I have a theory that homophobia basically amounts to fear. Homosexuality is a threat to many societal norms, particularly the ones that keep people who are not straight or white from many positions of power. Being shamed for my "gay voice" is no different than when young women are told their "vocal fry" makes them sound uneducated, or how any African-American slang is considered inherently threatening by certain (read: conservative) cultural commentators. People who tell us we're less than because of the ways we talk are afraid of us, because of what our otherness means — that their way is not the only way. I’m not limited by my gayness, I’m liberated by it.

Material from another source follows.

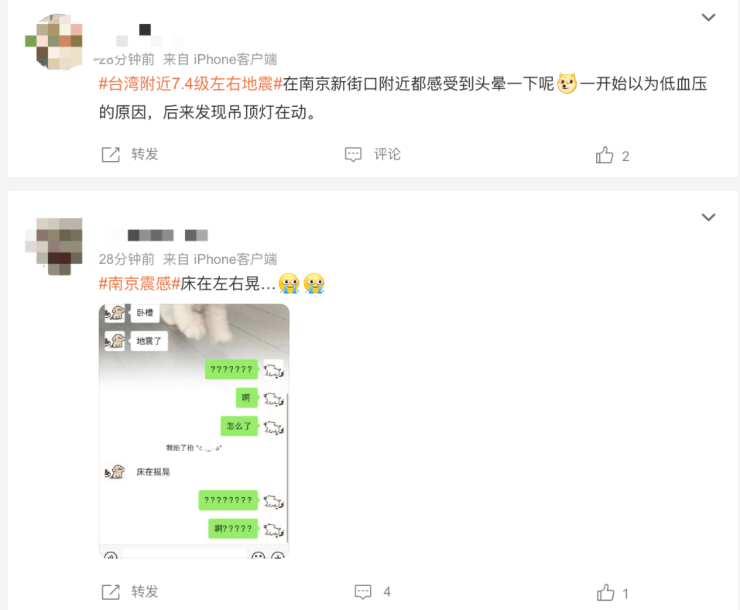Click the comment icon on first post
This screenshot has height=610, width=740.
click(x=353, y=154)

We can't remove ourselves from the kinds of privilege that we're born with — but we don't have to use it to actively attempt to oppress others, or just sit around feeling guilty about it. I believe that we should use whatever privilege we have to make change. We can use it to help those whose lot in life wasn't as lucky as the one we got. I recently saw an account by author and educator Joy DeGruy on how her sister-in-law used her white privilege to stand up to systemic racial inequity while shopping for groceries. She wasn't holding a press conference, or writing a think-piece for the internet to mull over and discuss. She was simply pointing out injustice at a personal level, and took on the responsibility of calling attention to it, because she knew her words would have a different impact than those of the person who was being discriminated against. She used her privilege in exact opposition to the way that man in the coffee shop used his — and proof that we can use whatever soapbox we're given by our privilege to do good. If enough of us do this, maybe we can get closer to a world where people will feel less threatened by perceived otherness. Where no one else will feel entitled to commit a hate crime while they're waiting for their latte. And where the idea of Donald Trump as president is a punchline to a joke and not an impending possibility.